[Stored data]
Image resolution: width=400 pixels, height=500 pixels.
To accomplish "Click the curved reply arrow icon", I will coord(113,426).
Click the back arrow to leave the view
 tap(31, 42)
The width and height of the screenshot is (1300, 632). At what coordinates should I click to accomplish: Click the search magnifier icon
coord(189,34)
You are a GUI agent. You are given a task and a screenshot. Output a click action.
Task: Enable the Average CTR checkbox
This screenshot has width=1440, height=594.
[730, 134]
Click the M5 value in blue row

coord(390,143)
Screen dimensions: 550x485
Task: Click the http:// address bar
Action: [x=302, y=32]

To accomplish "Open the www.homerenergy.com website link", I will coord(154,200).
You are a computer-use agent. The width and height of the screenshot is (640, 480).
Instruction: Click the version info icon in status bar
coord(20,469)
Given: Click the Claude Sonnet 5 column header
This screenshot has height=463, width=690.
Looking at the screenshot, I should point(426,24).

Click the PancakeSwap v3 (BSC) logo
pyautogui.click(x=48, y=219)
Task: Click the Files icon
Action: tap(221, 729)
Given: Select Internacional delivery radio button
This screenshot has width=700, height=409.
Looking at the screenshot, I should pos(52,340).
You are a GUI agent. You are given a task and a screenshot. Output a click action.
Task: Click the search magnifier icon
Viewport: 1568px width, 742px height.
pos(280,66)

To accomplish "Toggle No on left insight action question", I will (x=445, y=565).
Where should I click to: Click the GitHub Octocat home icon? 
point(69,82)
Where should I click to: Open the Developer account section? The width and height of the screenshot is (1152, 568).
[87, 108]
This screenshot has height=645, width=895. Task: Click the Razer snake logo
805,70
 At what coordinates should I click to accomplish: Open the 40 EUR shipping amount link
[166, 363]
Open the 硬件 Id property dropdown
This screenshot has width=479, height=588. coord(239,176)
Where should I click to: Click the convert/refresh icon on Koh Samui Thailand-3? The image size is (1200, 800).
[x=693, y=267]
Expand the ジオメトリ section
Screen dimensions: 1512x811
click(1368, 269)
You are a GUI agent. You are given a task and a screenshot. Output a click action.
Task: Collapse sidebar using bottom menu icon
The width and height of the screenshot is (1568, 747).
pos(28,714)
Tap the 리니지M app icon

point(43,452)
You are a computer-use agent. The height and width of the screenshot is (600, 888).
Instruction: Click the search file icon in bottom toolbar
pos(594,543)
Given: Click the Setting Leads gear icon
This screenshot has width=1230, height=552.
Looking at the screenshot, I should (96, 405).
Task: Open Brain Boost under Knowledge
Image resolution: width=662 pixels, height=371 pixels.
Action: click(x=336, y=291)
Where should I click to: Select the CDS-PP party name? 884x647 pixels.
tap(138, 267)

> _REQUIRED ACTION_: Compute how many lines of the records above hold the string "will". Give the number with no other output.

> _RESULT_: 3